Document and screenshot pointing listing
━━━━━━━━━━

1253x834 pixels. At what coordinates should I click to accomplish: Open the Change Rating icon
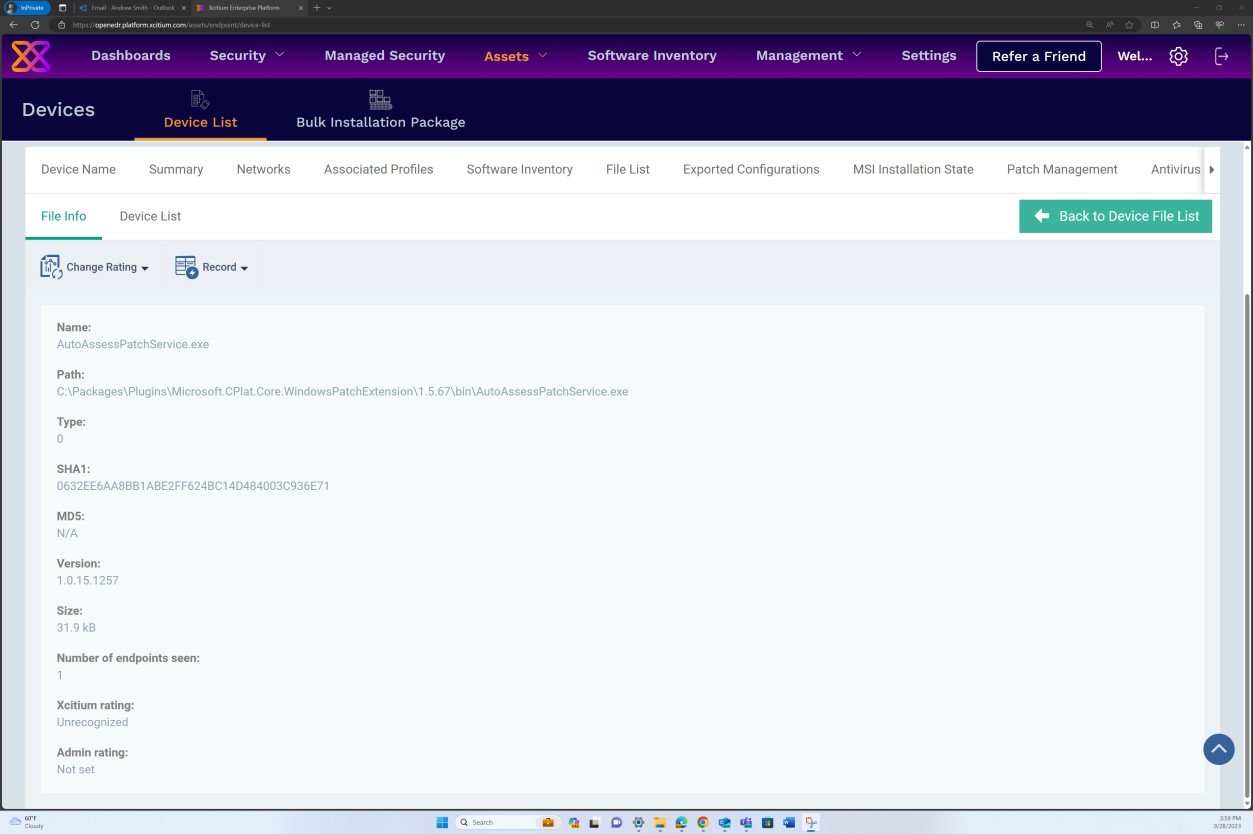(50, 265)
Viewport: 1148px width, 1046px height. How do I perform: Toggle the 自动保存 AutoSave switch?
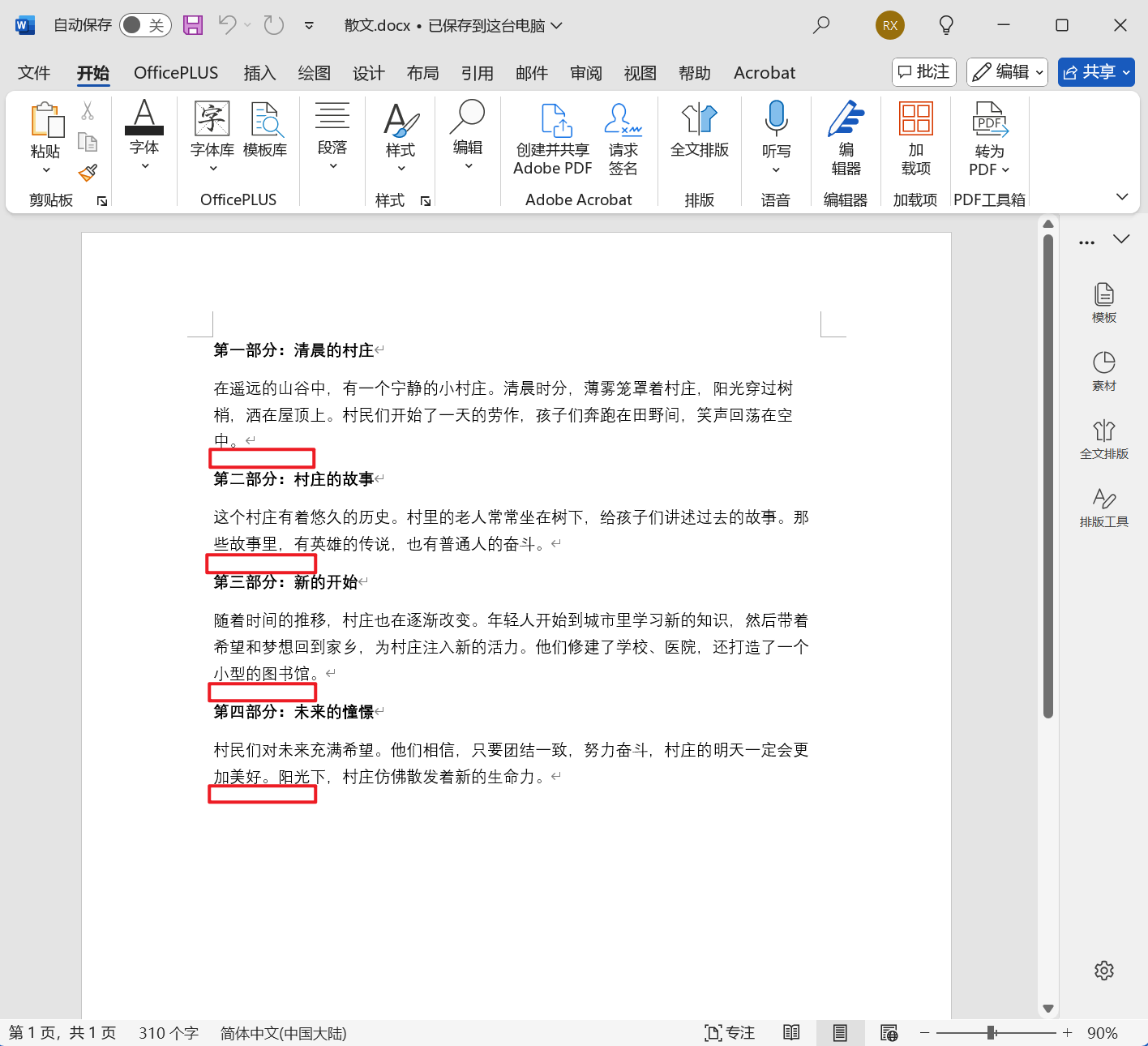click(x=145, y=25)

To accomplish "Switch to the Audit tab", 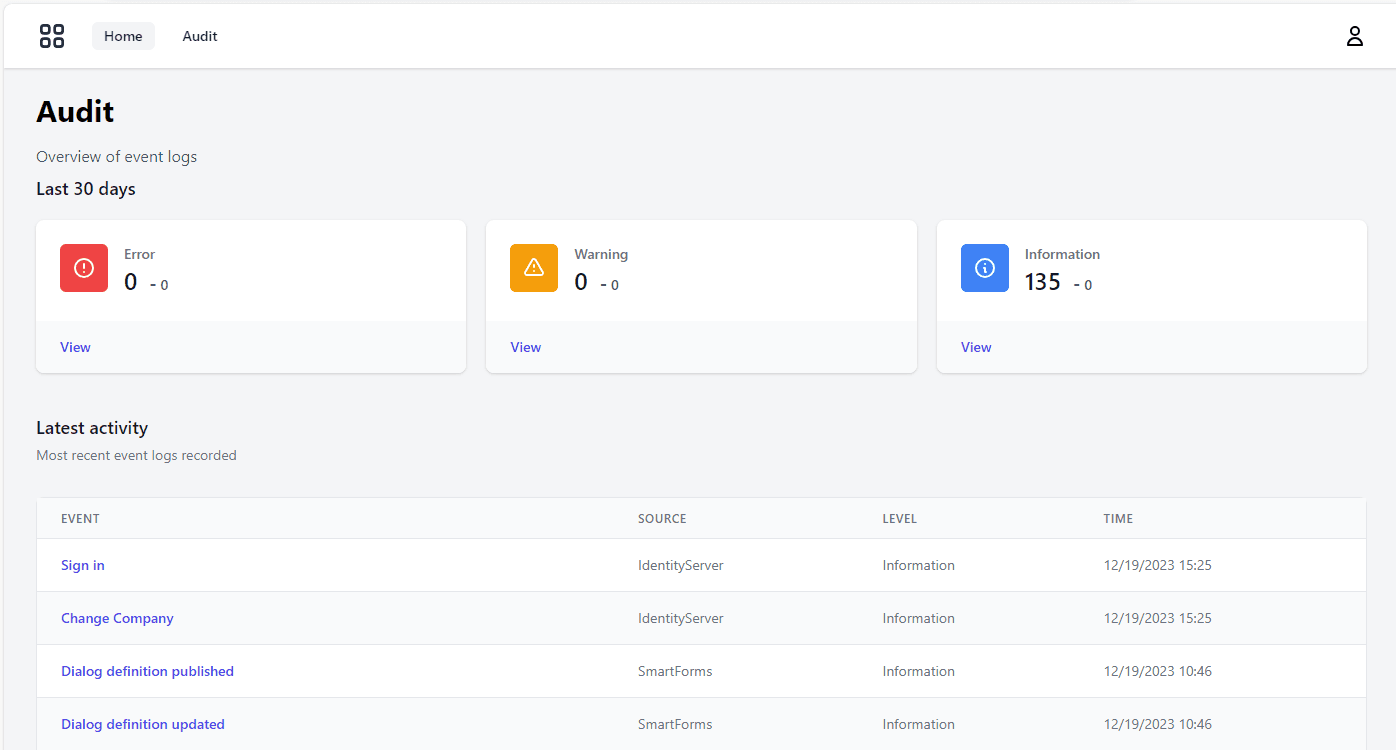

━━━━━━━━━━

GOAL =
Return every line of the listing above verbatim, omitting the pictures.

PROBLEM SOLUTION =
1253x834 pixels. At what coordinates should I click to accomplish: Open the Change Rating icon
(50, 265)
Viewport: 1148px width, 1046px height. How do I perform: Toggle the 自动保存 AutoSave switch?
click(x=145, y=25)

To accomplish "Switch to the Audit tab", 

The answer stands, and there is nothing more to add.